→ **What this task involves**
Whenever a line in the material below includes "plus", copy that line.

→ **Exercise material**

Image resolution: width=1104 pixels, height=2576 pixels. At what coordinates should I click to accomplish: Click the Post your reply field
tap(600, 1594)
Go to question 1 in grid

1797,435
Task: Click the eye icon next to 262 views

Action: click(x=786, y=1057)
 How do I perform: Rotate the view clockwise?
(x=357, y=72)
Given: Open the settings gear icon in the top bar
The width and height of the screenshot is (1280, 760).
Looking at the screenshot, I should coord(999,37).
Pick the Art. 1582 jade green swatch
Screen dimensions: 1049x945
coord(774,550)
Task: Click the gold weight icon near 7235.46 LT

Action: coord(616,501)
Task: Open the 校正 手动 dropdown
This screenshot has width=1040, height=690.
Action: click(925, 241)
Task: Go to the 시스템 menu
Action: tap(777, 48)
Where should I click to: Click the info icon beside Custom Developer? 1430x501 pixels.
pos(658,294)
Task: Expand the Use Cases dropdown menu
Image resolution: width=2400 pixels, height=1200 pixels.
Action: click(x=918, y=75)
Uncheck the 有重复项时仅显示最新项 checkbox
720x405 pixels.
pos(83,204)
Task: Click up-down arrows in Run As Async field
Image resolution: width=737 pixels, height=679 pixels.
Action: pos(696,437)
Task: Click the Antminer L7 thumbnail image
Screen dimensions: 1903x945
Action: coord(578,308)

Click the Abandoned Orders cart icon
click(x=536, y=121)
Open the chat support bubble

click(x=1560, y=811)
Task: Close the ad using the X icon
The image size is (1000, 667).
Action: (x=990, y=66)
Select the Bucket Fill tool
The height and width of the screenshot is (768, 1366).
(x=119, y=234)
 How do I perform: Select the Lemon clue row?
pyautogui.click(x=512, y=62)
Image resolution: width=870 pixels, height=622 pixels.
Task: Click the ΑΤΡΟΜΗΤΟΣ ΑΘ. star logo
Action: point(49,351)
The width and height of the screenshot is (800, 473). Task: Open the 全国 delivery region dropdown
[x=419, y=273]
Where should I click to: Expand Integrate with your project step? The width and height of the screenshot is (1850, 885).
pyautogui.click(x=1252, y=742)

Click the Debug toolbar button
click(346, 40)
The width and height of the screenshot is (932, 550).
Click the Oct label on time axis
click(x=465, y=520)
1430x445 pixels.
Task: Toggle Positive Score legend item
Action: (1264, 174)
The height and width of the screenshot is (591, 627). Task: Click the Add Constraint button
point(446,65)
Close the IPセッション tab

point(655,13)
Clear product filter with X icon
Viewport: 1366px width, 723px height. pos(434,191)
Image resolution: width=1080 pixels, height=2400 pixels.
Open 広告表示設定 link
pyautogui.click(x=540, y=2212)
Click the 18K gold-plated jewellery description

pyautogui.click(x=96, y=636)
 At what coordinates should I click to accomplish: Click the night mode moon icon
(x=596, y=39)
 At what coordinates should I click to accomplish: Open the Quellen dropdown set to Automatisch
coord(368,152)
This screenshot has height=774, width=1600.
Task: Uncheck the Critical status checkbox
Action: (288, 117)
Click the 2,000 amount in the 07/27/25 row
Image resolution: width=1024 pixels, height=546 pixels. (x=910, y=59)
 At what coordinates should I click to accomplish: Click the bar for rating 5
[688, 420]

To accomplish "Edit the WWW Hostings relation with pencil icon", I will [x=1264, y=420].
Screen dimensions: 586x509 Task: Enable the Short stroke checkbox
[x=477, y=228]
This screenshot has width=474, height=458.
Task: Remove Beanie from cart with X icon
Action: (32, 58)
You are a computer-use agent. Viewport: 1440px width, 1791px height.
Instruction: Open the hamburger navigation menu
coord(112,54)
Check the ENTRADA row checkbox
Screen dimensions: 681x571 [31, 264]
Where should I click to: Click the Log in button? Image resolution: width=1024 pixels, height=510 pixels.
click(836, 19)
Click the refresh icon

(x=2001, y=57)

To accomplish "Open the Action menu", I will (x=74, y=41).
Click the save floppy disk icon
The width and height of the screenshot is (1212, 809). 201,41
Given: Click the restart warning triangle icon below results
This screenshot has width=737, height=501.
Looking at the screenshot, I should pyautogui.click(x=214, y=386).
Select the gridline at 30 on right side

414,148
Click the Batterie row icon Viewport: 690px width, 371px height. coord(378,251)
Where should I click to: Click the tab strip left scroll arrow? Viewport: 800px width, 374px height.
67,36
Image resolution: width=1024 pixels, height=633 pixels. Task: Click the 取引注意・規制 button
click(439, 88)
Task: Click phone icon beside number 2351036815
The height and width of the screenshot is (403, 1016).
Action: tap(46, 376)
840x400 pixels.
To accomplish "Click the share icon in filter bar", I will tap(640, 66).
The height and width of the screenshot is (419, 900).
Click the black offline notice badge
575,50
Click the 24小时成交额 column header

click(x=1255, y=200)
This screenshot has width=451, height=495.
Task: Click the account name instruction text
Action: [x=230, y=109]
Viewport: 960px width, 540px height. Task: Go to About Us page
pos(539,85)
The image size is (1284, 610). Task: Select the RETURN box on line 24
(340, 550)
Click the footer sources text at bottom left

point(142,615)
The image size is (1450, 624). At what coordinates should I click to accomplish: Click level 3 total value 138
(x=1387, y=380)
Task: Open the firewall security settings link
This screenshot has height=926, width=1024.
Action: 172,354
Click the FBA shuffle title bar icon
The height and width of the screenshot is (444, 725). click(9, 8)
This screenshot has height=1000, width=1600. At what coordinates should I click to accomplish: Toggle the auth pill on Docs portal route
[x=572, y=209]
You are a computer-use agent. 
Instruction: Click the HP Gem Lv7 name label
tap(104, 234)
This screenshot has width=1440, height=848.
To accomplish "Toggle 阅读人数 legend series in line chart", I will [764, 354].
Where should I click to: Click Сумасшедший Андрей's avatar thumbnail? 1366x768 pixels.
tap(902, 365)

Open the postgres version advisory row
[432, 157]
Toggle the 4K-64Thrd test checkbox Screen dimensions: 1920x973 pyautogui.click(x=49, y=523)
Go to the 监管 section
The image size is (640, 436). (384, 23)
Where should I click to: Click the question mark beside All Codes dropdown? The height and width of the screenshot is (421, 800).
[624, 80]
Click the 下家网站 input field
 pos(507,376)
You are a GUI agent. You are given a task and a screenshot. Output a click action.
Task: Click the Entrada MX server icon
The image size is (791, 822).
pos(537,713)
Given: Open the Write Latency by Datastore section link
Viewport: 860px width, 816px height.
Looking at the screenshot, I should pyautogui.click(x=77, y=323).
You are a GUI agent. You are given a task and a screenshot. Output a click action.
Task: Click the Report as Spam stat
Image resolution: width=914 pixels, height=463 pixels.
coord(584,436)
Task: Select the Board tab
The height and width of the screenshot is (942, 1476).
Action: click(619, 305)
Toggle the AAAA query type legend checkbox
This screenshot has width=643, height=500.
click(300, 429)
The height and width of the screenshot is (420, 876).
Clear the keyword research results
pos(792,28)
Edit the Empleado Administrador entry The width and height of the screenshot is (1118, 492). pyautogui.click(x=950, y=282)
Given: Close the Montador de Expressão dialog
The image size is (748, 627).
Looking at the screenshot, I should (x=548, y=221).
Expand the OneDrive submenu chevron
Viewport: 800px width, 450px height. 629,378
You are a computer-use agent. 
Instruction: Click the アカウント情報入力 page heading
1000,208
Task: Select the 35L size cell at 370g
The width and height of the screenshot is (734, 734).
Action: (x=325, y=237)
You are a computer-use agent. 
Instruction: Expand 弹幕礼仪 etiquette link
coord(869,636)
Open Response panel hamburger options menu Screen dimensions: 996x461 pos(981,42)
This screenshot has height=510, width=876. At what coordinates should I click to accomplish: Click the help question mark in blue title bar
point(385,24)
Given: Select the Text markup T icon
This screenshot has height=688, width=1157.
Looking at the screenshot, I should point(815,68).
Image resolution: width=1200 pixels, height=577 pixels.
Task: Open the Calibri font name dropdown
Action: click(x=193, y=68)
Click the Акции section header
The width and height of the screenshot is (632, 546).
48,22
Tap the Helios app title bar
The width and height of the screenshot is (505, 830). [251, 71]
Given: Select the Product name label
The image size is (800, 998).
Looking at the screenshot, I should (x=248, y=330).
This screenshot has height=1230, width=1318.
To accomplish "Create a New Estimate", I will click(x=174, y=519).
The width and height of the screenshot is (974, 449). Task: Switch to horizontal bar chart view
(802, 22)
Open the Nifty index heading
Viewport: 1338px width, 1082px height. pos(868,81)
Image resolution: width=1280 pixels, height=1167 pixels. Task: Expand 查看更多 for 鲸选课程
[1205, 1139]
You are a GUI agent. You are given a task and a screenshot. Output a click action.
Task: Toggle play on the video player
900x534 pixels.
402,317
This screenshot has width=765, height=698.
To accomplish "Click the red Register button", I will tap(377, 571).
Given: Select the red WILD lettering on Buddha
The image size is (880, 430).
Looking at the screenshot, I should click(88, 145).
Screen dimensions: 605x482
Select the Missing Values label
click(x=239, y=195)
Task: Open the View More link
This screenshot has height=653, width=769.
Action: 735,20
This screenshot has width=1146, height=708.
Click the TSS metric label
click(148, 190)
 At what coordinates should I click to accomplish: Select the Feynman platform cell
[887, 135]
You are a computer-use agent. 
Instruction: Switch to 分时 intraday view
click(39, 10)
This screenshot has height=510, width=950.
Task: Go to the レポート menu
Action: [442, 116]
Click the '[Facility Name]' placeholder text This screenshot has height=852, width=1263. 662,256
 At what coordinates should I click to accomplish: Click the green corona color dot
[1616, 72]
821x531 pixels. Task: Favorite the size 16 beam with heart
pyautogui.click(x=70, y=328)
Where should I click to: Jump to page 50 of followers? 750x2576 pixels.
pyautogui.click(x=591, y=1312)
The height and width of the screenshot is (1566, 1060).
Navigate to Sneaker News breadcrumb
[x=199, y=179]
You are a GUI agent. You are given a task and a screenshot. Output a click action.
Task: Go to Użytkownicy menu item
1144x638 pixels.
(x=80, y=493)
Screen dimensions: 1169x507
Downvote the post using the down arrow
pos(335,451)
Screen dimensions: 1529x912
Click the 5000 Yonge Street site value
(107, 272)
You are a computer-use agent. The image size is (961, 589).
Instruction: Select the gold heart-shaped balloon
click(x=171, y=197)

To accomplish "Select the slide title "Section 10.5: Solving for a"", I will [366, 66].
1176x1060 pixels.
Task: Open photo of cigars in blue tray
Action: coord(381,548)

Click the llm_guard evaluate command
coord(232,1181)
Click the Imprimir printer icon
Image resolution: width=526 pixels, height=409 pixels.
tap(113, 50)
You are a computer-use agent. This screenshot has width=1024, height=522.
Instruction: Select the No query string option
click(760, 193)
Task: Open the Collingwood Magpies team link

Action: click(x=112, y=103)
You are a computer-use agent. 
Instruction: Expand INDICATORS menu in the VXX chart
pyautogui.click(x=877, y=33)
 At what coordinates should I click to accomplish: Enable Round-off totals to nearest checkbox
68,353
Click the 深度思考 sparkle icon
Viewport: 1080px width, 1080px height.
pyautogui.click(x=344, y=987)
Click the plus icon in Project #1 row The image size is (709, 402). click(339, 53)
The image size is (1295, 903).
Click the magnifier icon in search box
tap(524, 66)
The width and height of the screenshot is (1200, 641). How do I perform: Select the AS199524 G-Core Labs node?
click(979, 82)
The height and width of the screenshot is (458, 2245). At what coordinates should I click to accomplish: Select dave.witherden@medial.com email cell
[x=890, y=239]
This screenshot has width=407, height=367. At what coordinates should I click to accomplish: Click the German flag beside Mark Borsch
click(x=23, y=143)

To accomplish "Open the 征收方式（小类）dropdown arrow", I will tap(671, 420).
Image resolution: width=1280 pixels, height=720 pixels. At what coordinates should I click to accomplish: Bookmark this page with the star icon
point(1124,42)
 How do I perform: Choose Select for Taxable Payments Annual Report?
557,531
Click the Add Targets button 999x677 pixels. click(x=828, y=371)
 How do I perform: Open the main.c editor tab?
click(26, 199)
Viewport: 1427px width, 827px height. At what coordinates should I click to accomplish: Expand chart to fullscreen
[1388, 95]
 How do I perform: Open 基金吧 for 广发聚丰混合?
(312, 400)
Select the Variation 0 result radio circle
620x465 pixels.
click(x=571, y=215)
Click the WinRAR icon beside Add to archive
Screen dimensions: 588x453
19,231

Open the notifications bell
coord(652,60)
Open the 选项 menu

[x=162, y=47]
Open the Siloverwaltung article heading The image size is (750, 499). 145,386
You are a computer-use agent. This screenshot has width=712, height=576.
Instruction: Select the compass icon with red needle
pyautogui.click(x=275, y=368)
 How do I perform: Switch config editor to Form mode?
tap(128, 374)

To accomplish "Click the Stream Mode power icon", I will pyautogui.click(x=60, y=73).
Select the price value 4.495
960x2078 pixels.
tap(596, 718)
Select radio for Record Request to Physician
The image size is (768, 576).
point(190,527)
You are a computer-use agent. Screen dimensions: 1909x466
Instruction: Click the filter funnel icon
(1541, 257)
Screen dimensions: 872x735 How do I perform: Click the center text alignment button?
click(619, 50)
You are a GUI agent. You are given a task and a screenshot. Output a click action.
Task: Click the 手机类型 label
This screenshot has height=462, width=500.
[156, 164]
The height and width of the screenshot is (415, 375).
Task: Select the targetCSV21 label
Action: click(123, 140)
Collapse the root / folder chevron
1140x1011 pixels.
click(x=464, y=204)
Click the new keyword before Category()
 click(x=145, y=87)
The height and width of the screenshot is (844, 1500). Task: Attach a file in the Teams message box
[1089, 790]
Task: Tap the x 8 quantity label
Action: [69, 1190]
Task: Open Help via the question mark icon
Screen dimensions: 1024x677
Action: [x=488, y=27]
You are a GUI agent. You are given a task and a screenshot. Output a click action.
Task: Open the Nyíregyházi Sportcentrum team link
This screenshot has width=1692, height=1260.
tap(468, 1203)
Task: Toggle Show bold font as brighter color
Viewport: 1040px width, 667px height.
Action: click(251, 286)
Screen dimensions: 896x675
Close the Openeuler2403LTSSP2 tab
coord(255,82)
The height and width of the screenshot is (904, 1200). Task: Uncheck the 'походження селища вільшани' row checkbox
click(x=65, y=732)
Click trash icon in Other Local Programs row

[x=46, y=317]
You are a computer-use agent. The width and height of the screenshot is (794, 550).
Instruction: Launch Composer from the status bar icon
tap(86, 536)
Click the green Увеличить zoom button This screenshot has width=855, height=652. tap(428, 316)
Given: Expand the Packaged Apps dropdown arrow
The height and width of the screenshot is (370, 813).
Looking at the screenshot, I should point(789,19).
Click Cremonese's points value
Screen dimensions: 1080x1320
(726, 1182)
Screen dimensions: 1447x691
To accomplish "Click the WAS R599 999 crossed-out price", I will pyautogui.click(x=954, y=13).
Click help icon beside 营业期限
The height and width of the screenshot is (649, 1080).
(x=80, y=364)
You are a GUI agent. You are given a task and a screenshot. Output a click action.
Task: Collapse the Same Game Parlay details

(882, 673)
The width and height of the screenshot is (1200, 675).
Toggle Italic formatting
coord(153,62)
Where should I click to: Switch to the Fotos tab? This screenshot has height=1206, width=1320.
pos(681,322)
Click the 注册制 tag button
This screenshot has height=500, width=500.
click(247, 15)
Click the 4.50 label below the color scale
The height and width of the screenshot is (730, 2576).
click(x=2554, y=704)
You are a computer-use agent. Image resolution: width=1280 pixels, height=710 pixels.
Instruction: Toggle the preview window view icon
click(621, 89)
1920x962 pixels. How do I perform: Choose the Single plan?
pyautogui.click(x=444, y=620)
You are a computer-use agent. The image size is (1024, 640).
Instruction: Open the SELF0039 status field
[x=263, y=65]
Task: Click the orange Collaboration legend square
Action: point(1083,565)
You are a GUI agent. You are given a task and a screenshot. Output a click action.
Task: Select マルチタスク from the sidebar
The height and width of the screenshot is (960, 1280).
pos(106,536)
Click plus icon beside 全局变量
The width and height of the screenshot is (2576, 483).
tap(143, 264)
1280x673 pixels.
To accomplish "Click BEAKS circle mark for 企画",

→ **Output below**
Click the plus icon in Project #1 row The image size is (709, 402). click(339, 53)
Click plus icon beside 全局变量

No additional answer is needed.